Un front longtemps considéré comme secondaire
Depuis plusieurs années, l’attention sécuritaire et diplomatique se focalise sur l’Est de la RDC, où les FARDC font face à une mosaïque de groupes armés, dont le M23.
Pendant ce temps, l’ancien Katanga demeure traversé par des tensions latentes, entretenues par :
• des milices indépendantistes organiquement liées à l’histoire du sécessionnisme katangais,
• des fragilités socio-économiques persistantes,
• des rivalités autour de la gestion des ressources minières et routières.
L’incursion de Bukama illustre que ces foyers ne sont pas éteints malgré une baisse visible des offensives depuis 2021.
Un État sous pression et une administration locale exposée
L’administrateur du territoire, Mamadou Kalenga Wanonda, affirme que des indices précurseurs avaient conduit à un renforcement des troupes dès la veille.
Si cette vigilance a permis une riposte rapide, elle révèle aussi :
• les limites des dispositifs de prévention,
• la porosité du contrôle territorial,
• et la capacité des milices à surprendre les forces loyalistes.

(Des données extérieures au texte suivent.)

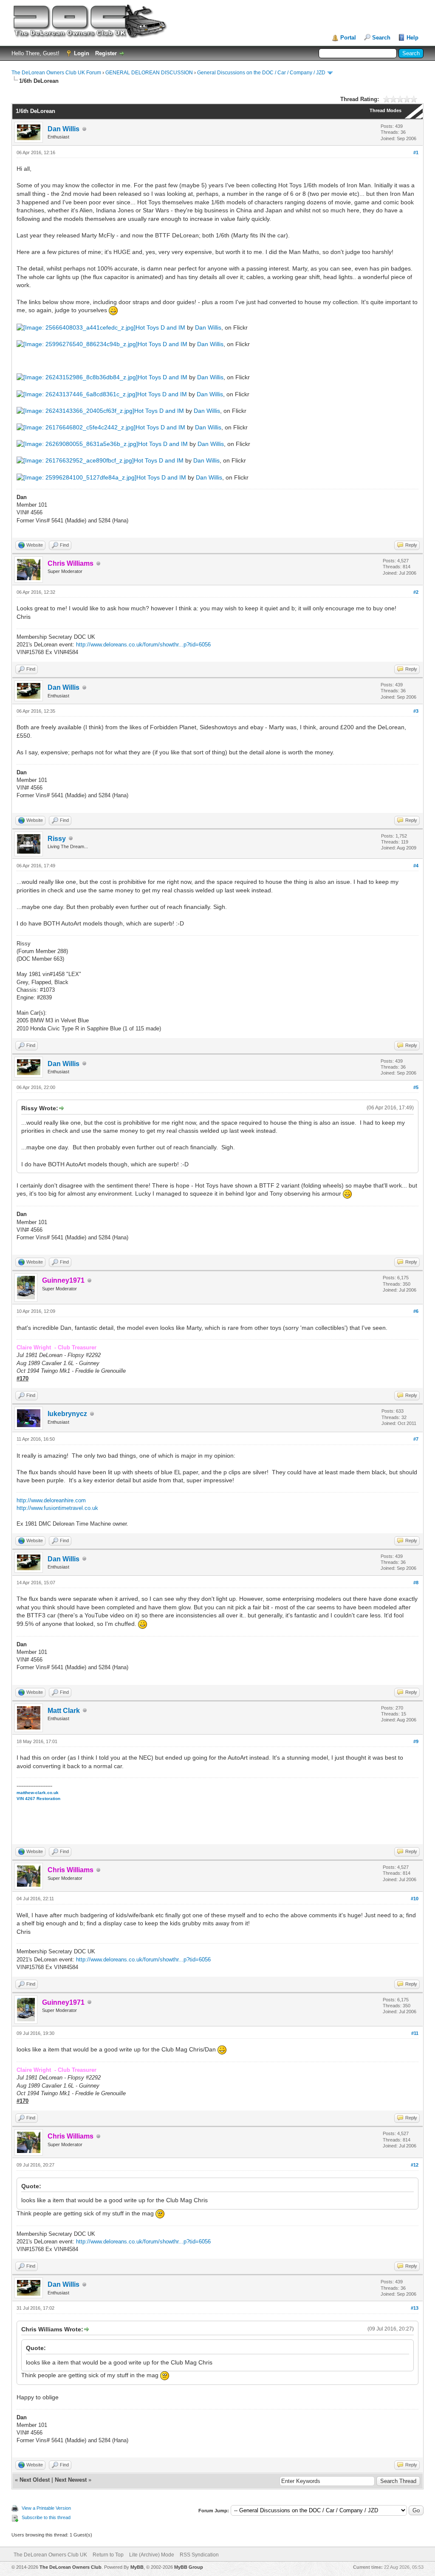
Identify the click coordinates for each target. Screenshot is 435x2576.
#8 (415, 1582)
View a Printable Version (46, 2508)
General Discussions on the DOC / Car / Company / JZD (261, 73)
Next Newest (71, 2480)
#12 (414, 2164)
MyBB (137, 2567)
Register (106, 53)
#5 (415, 1087)
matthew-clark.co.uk (38, 1792)
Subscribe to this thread (46, 2517)
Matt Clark (64, 1710)
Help (412, 37)
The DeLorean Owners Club (71, 2567)
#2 (415, 592)
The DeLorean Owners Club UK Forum (56, 73)
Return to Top (108, 2555)
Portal (348, 37)
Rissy (57, 838)
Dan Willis (63, 129)
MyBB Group (188, 2567)
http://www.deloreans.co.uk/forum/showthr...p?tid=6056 (143, 644)
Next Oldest (35, 2480)
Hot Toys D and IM (160, 327)
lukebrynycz (67, 1413)
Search (381, 37)
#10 (414, 1898)
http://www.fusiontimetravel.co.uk (57, 1508)
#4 (415, 865)
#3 (415, 711)
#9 (415, 1741)
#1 (415, 152)
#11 (414, 2033)
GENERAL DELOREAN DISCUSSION (149, 73)
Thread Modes (385, 110)
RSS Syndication (199, 2555)
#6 (415, 1311)
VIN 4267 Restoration (38, 1798)
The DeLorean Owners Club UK (50, 2555)
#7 (415, 1439)
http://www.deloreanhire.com (51, 1500)
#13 (414, 2308)
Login (81, 53)
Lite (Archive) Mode (151, 2555)
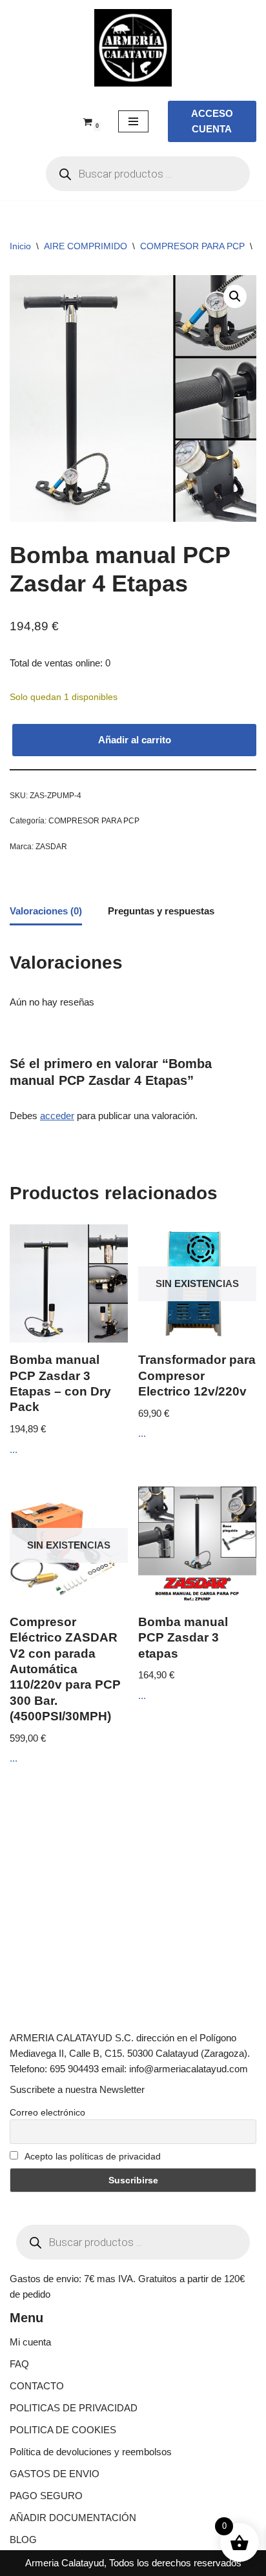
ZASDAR (51, 846)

L’armée annonce avoir repris le contrôle et mené des opérations de ratissage. Mais, sur le terrain, la population reste cloîtrée, signe que la confiance demeure fragile.
Le séparatisme katangais, une cause jamais complètement éteinte
Le groupe Bakata Katanga continue de capitaliser sur un imaginaire politique puissant : celui d’une province riche qui se juge marginalisée par Kinshasa.
Si ses effectifs sont plus dispersés qu’au début des années 2010, le mouvement bénéficie :
• d’un enracinement mémoriel local,
• de complicités logistiques informelles,
• et, selon certains analystes, d’une instrumentalisation politique périodique à l’approche d’échéances nationales.
Pour l’instant, l’incident de Bukama reste circonscrit. Mais il rappelle que, loin du tumulte médiatisé de l’Est, la lutte pour la consolidation de l’État congolais continue de se jouer sur plusieurs fronts simultanément.